• [TASK BRIEF]:
Could you find each line of the data below that contains the word "mode" and copy those lines?

-- SUPPLIED ENTRIES follows --

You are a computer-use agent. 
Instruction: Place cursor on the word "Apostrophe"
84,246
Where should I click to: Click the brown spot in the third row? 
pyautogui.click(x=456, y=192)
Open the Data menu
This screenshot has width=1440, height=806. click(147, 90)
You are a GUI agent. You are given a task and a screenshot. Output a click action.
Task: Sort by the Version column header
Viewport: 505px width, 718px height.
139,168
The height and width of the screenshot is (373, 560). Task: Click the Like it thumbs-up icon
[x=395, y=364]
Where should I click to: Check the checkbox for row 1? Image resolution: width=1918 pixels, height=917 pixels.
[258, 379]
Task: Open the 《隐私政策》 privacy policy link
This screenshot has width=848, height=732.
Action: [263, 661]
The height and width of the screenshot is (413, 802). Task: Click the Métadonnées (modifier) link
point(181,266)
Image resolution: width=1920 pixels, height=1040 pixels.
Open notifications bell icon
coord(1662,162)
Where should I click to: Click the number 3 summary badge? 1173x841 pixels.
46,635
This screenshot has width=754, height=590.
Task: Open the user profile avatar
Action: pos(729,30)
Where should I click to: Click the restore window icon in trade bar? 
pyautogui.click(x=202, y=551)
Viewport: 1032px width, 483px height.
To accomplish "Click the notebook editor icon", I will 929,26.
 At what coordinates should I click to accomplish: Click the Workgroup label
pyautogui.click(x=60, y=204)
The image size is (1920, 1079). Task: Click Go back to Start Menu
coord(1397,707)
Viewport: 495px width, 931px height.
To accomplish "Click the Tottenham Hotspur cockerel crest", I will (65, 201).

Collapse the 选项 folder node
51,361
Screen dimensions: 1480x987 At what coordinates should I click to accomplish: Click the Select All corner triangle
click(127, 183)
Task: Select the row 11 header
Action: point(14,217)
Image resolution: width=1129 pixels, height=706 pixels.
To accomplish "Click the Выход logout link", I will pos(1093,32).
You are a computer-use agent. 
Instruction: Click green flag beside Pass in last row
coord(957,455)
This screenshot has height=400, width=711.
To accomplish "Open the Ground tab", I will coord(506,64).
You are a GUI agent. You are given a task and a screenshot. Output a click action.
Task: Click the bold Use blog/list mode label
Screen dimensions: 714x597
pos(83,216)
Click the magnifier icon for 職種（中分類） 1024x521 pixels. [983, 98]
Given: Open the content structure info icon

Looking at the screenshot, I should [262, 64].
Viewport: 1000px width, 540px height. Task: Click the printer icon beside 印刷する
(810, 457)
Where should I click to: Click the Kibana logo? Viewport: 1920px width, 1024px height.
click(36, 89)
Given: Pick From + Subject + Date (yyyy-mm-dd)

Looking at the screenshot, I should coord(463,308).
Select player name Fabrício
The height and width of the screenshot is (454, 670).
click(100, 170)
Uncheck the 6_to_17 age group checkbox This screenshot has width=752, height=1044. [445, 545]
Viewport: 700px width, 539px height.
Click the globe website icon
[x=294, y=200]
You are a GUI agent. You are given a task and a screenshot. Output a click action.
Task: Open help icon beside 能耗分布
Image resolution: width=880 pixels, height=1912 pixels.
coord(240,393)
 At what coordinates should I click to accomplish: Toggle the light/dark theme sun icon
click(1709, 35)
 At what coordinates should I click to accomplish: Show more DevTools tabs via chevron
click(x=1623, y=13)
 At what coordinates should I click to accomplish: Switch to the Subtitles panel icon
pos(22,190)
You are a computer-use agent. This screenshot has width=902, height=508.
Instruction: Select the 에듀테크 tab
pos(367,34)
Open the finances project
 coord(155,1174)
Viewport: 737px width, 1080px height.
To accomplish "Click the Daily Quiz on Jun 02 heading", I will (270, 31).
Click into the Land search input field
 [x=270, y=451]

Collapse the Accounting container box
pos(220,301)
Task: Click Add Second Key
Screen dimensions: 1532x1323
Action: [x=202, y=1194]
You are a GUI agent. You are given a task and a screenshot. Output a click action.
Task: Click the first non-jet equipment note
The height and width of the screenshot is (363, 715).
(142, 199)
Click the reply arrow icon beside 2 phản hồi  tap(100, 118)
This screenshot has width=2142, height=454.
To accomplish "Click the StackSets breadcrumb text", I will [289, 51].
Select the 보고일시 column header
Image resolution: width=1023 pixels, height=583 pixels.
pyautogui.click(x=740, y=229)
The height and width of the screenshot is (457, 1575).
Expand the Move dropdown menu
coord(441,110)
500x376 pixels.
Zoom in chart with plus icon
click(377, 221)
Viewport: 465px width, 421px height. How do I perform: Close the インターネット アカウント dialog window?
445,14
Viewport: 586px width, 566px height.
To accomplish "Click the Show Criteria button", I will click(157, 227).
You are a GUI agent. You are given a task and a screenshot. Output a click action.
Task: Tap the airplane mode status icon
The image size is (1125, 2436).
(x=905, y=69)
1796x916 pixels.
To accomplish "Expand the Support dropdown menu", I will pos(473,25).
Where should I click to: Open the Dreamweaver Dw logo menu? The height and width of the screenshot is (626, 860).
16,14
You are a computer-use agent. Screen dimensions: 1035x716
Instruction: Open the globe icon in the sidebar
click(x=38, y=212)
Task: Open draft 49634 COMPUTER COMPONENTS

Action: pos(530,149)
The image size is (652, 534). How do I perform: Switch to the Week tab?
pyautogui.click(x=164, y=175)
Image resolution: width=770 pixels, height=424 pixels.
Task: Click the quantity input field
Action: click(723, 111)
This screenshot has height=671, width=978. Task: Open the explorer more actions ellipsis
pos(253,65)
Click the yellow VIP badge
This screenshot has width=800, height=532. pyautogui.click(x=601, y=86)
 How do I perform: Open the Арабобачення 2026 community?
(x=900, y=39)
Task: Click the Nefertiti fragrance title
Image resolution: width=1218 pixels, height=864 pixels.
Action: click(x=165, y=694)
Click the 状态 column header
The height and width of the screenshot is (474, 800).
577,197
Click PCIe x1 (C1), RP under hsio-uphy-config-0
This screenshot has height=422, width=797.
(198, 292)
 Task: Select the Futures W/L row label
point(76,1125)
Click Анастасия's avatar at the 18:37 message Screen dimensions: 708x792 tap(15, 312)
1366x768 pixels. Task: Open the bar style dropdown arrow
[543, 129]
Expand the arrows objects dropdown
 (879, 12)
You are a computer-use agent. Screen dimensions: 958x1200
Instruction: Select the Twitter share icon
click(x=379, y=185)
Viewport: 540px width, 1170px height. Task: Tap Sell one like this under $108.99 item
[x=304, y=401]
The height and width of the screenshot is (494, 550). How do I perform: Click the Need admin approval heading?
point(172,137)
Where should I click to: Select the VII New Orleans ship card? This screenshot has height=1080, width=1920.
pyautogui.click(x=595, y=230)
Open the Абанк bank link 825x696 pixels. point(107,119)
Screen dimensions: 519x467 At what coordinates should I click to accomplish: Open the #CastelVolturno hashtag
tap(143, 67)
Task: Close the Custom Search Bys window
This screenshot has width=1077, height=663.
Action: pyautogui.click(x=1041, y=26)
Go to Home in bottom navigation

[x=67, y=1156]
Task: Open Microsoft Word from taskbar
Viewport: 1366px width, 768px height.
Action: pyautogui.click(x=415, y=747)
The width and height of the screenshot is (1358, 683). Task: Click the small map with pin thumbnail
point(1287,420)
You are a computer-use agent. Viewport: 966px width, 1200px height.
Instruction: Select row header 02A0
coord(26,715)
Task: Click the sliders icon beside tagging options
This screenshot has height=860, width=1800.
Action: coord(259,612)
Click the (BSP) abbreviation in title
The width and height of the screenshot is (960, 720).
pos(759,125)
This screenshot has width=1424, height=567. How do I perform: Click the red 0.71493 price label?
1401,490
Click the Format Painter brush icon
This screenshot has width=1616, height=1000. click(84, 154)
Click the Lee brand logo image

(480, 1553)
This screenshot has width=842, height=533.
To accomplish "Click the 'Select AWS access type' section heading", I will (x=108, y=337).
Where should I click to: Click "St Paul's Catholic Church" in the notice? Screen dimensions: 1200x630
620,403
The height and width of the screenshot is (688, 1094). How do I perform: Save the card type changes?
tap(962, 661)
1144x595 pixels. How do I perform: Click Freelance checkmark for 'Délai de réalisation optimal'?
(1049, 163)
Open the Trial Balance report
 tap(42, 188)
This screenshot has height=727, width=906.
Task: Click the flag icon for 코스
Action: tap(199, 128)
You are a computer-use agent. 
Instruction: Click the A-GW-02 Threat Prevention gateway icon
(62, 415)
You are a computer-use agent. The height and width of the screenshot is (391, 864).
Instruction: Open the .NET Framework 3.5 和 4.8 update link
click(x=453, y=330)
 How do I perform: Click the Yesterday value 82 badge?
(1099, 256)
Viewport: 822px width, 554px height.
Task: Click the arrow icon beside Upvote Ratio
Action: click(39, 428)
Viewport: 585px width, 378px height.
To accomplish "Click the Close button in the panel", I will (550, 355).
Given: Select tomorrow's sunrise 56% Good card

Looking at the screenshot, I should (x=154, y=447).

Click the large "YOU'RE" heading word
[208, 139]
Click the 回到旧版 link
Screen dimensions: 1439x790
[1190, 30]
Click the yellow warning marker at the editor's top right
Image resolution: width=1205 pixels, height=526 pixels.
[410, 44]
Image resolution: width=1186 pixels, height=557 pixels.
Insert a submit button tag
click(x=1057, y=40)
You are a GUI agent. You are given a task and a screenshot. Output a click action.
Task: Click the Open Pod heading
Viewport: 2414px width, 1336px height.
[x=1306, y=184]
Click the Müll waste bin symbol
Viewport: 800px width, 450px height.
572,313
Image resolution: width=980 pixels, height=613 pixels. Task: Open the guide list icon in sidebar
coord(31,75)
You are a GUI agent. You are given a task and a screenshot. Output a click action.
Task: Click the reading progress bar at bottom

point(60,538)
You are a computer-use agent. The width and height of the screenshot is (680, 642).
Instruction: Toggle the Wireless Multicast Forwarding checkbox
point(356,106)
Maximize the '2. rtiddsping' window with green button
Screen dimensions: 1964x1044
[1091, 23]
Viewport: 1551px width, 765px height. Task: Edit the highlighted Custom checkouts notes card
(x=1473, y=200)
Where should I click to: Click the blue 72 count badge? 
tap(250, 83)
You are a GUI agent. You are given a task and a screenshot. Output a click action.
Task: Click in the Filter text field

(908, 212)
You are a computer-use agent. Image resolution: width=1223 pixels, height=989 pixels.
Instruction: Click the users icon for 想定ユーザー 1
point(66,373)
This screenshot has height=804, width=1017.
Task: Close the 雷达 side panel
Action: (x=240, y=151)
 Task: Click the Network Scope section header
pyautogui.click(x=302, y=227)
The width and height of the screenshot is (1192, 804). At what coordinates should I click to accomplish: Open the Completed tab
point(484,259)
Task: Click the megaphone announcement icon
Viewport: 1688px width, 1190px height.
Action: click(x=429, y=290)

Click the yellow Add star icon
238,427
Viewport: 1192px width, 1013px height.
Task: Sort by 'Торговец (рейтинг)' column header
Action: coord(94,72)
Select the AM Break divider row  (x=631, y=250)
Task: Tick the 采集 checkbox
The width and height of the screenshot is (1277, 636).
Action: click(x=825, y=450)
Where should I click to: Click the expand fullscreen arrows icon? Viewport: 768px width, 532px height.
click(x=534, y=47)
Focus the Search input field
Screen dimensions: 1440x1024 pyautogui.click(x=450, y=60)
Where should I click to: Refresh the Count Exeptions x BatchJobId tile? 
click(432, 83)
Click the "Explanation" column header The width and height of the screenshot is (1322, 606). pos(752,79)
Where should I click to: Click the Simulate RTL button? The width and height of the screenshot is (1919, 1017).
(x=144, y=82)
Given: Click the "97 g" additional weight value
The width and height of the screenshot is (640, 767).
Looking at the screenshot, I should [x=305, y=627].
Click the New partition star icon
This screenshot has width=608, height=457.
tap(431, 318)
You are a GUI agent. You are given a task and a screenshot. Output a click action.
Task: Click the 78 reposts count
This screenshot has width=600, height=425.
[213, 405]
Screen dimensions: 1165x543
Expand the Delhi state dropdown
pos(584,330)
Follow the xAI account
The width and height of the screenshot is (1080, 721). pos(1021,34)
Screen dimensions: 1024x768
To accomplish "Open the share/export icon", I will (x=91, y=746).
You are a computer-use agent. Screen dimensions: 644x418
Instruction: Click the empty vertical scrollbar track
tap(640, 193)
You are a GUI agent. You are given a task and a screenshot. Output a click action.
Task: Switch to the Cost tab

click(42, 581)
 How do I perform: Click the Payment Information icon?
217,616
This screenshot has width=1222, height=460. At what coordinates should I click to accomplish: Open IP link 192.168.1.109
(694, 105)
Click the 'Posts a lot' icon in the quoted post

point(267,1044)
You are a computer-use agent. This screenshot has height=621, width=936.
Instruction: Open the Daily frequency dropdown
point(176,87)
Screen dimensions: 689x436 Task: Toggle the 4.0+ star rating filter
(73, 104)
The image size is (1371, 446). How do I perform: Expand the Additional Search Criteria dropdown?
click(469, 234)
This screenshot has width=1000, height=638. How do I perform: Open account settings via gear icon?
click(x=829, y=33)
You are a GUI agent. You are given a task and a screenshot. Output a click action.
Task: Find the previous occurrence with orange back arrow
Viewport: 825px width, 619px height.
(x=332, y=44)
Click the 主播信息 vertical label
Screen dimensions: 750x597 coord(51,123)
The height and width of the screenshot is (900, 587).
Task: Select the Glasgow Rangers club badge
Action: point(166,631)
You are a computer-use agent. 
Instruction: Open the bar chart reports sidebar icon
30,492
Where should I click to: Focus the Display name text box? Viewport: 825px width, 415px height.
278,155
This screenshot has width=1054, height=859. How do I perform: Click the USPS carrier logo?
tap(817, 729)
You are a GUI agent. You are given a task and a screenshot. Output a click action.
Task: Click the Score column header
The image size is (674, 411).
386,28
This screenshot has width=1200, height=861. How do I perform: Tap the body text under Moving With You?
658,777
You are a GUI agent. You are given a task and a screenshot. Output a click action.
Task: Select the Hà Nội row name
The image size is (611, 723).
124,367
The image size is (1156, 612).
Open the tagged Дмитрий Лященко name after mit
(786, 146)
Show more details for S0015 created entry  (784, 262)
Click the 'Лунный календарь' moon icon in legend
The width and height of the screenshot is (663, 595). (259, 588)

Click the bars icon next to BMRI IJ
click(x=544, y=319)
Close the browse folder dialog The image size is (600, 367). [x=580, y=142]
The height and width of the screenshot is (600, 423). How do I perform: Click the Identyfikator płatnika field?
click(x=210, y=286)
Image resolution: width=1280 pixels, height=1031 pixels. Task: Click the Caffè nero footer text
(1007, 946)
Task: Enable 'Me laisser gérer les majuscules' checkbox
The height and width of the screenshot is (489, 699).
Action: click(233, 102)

-- SUPPLIED ENTRIES concluded --

• [YOUR RESPONSE]:
Task: Click the bold Use blog/list mode label
Task: Tap the airplane mode status icon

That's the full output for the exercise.